#### [Short task]
Continue the pgpool mailing-list thread about quorum and consensus for backend failover from the point where it stops.
## Begin Page text
[pgpool-hackers: 2506] Re: New Feature with patch: Quorum and Consensus for backend failover

Fri Aug 25 16:53:13 JST 2017

Usama,

With the new patch, the regression tests all passed.

Best regards,
--
Tatsuo Ishii
SRA OSS, Inc. Japan
English: http://www.sraoss.co.jp/index_en.php
Japanese:http://www.sraoss.co.jp

> Hi Ishii-San
> 
> Please fine the updated patch, It fixes the regression issue you were
> facing and also another bug which I encountered during my testing.
> 
> -- Adding Yugo to the thread,
> Hi Yugo,
> 
> Since you are an expert of watchdog feature, So I thought you might have
> something to say especially regarding the discussion points mentioned in
> the initial mail.
> 
> 
> Thanks
> Best Regards
> Muhammad Usama
> 
> 
> On Thu, Aug 24, 2017 at 11:25 AM, Muhammad Usama <m.usama at gmail.com> wrote:
> 
>>
>>
>> On Thu, Aug 24, 2017 at 4:34 AM, Tatsuo Ishii <ishii at sraoss.co.jp> wrote:
>>
>>> After applying the patch, many of regression tests fail. It seems
>>> pgpool.conf.sample has bogus comment which causes the pgpool.conf
>>> parser to complain parse error.
>>>
>>> 2017-08-24 08:22:36: pid 6017: FATAL:  syntex error in configuration file
>>> "/home/t-ishii/work/pgpool-II/current/pgpool2/src/test/regre
>>> ssion/tests/004.watchdog/standby/etc/pgpool.conf"
>>> 2017-08-24 08:22:36: pid 6017: DETAIL:  parse error at line 568 '*' token
>>> = 8
>>>
>>
>> Really sorry, Somehow I overlooked the sample config file changes I made
>> at the last minute.
>> Will send you the updated version.
>>
>> Thanks
>> Best Regards
>> Muhammad Usama
>>
>>>
>>> Best regards,
>>> --
>>> Tatsuo Ishii
>>> SRA OSS, Inc. Japan
>>> English: http://www.sraoss.co.jp/index_en.php
>>> Japanese:http://www.sraoss.co.jp
>>>
>>> > Usama,
>>> >
>>> > Thanks for the patch. I am going to review it.
>>> >
>>> > In the mean time when I apply your patch, I got some trailing
>>> > whitespace errors. Can you please fix them?
## End Page text
## Begin Extracted data
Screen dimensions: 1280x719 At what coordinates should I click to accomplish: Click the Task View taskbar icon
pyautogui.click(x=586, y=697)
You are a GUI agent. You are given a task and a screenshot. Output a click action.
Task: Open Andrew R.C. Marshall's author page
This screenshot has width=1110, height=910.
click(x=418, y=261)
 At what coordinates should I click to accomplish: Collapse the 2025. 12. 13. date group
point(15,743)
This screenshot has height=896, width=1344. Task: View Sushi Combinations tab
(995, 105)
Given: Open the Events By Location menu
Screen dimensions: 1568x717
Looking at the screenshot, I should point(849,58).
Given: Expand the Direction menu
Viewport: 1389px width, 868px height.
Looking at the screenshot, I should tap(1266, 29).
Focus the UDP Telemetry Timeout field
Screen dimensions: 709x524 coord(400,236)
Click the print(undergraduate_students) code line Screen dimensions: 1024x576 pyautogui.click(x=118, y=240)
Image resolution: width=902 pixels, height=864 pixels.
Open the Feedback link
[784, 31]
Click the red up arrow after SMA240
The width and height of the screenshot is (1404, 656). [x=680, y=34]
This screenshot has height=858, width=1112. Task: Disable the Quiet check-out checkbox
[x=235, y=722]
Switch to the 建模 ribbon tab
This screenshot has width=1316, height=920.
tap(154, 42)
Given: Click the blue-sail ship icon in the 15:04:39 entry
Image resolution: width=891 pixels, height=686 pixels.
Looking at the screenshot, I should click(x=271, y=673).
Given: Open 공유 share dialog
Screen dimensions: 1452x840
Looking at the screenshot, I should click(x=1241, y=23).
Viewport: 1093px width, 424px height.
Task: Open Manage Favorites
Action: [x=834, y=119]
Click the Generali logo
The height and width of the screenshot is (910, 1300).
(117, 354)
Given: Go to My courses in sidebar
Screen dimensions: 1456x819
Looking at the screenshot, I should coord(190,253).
## End Extracted data
#### [Task result]
>>> >
>>> > /home/t-ishii/quorum_aware_failover.diff:470: trailing whitespace.
>>> >
>>> > /home/t-ishii/quorum_aware_failover.diff:485: trailing whitespace.
>>> >
>>> > /home/t-ishii/quorum_aware_failover.diff:564: trailing whitespace.
>>> >
>>> > /home/t-ishii/quorum_aware_failover.diff:1428: trailing whitespace.
>>> >
>>> > /home/t-ishii/quorum_aware_failover.diff:1450: trailing whitespace.
>>> >
>>> > warning: squelched 3 whitespace errors
>>> > warning: 8 lines add whitespace errors.
>>> >
>>> > Best regards,
>>> > --
>>> > Tatsuo Ishii
>>> > SRA OSS, Inc. Japan
>>> > English: http://www.sraoss.co.jp/index_en.php
>>> > Japanese:http://www.sraoss.co.jp
>>> >
>>> >> Hi
>>> >>
>>> >> I was working on the new feature to make the backend node failover
>>> quorum
>>> >> aware and on the half way through the implementation I also added the
>>> >> majority consensus feature for the same.
>>> >>
>>> >> So please find the first version of the patch for review that makes the
>>> >> backend node failover consider the watchdog cluster quorum status and
>>> seek
>>> >> the majority consensus before performing failover.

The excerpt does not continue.